My mom extended her stay by two days to take care of us while I was down for the count. Irony, no? On Saturday, she couldn’t wait to leave, was headed for the nearest hotel. On Wednesday, she was cancelling her flight and making sure I drank enough fluids.

See, I understand, that she loves me. I get that. I am a mother. I understand completely how seeing your child sick is alarming, especially with an illness that the media has touted as a merciless killer. And I want as much as she does, for me to be that ideal vision of parenting perfection. But more than that, I want her to accept this, and hold me. Hug me, tell me it IS hard (like so many of you do, here, which is wonderful), and that she will be here for us in whatever way she can. Tell me that it will be okay. That he will be okay. That we will be. Because often, I am not so sure.

06
Nov

Finally, we have shaken off the inertia and will begin some forward motion.

We have been assigned an FSCD caseworker. We have scheduled a meeting! Wheee!

The SLP at Noel’s school apparently observed him last week, but we’ve been playing phone tag so far.

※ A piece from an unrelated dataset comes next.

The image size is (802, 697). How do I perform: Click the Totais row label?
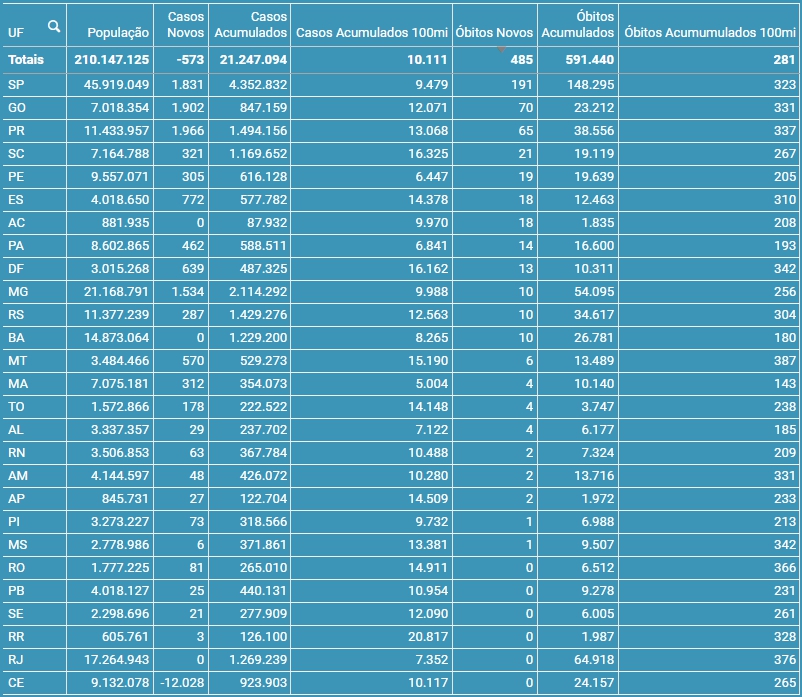(26, 60)
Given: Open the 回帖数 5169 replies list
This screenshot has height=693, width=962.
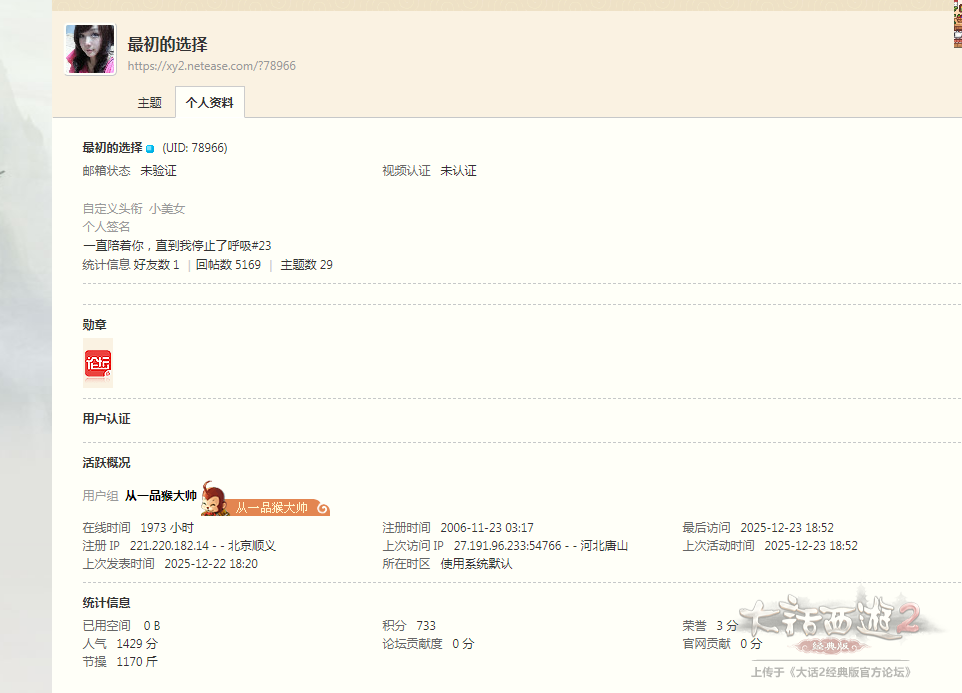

I’ve signed us up to take part in a research study with the Sinneave Foundation that focuses on what it’s like parenting a child with ASD. The last few weeks my answer to that question would have been “hell” but surprisingly, even with Kyle out of town since Tuesday, my mind has changed, and now I can see a bit of the sun again, peeking out from behind my stormclouds.

Noel was a skeleton for Halloween. He loves for us to name the bones he has – skull, shin, ankle, spine. For the first time ever, I made his costume and I think it turned out rather nicely. Holland was a storebought Garden Gnome. I would share photos but I have a new computer and I can’t upload photos as the drive has not been mapped for me.

***

It’s funny what a difference 24 hours makes. Because where yesterday, before Holland awoke from her nap and interrupted me mid thought, I was feeling optimistic, today I am back, right back, into the claws of grief.

Current stage? Anger. Didn’t I go through this one already? Who knows.

Anyways. My mom arrives this evening to stay with us for a little one, and I am determined to help her have a good visit. Determined.